To start an interactive job, use qsub’s -I option. You would typically also add several -l options to specify for how long you need the node and the amount of resources that you need. For instance, to use a node with 20 cores interactively for 2 hours, you can use the following command:

qsub -I -l walltime=2:00:00 -l nodes=1:ppn=20

qsub will block until it gets a node and then you get the command prompt for that node. If the wait is too long however, qsub will return with an error message and you’ll need to repeat the command.

If you want to run graphical user interface programs (using X) in your interactive job, you have to add the -X option to the above command. This will set up the forwarding of X traffic to the login node, and ultimately to your terminal if you have set up the connection to the login node properly for X support.

Note

  • Please be reasonable when requesting interactive resources. On some clusters, a short walltime will give you a higher priority, and on most clusters a request for a multi-day interactive session will fail simply because the cluster cannot give you such a node before the time-out of qsub kicks in.

  • Please act responsibly, interactive jobs are by definition inefficient: the systems are mostly idling while you type.

Viewing your jobs in the queue: qstat#

qstat show the queue from the resource manager’s perspective. It doesn’t know about priorities, only about requested resources and the state of your job: Still idle and waiting for resources, running, completed, …

On the VSC clusters, users will only receive a part of the information that qstat offers. To protect the users’ privacy, output is always restricted to the user’s own jobs.
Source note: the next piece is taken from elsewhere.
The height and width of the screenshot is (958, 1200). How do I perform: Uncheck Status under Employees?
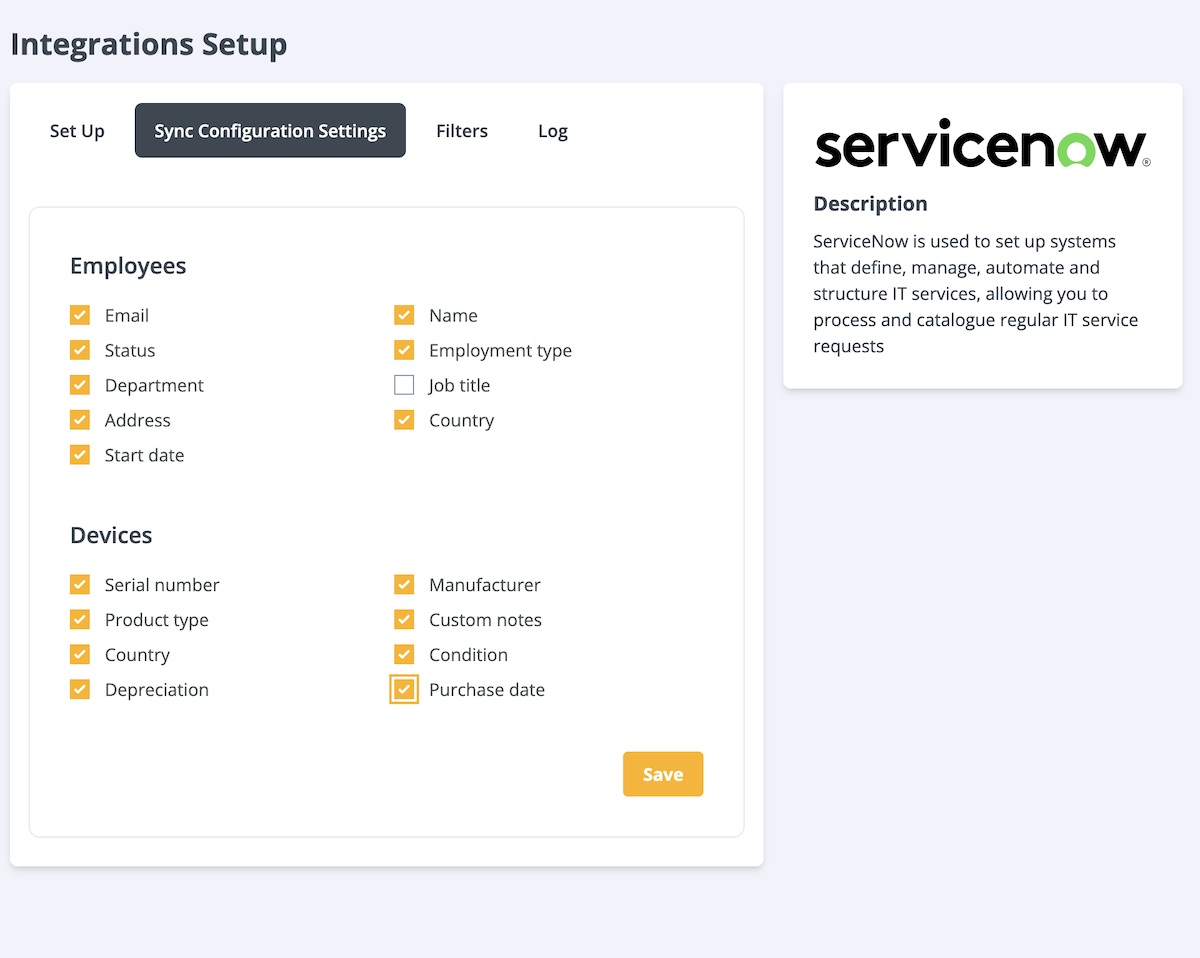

To see your jobs in the queue, enter:

$ qstat

This will give you an overview of all jobs including their status, possible values are listed in the table below.

status

meaning

Q

job is queued, i.e., waiting to be executed

S

job is starting, i.e., its prologue is executed

R

job is running

E

job is exiting, i.e., its epilogue is executed

C

job is completed, i.e., finished.

H

job has a hold in place

Several command line options can be specified to modify the output of qstat:

  • -i will show you the resources the jobs require.

  • -n or -n1 will also show you the nodes allocated to each running job.

A note on queues#

All VSC clusters have multiple queues that are used to define policies. E.g., users may be allowed to have many short jobs running simultaneously, but may be limited to a few multi-day jobs to avoid long-time monopolization of a cluster by a single user.

This would typically be implemented by having separate queues with specific policies for short and long jobs. When you submit a job, qsub will put the job in a particular queue based on the resources requested automatically.

Warning

The qsub command does allow to specify the queue to use, but unless explicitly instructed to do so by user support, we advise strongly against the use of this option.

Putting the job in the wrong queue may actually result in your job being refused by the resource manager, and we may also chose to change the available queues on a system to implement new policies.

Getting detailed information about a job#

qstat#

To get detailed information on a single job, add the job ID as argument and use the -f or -f1 option:

$ qstat -f <jobid>

The -n or -n1 will just show you the nodes allocated to each running job in addition to regular output.

Deleting a queued or running job: qdel#

This is easily done with qdel, e.g., the following command will delete the job with ID 323323:

$ qdel 323323

If the job is already running, the processes will be killed and the resources will be returned to the scheduler for another job.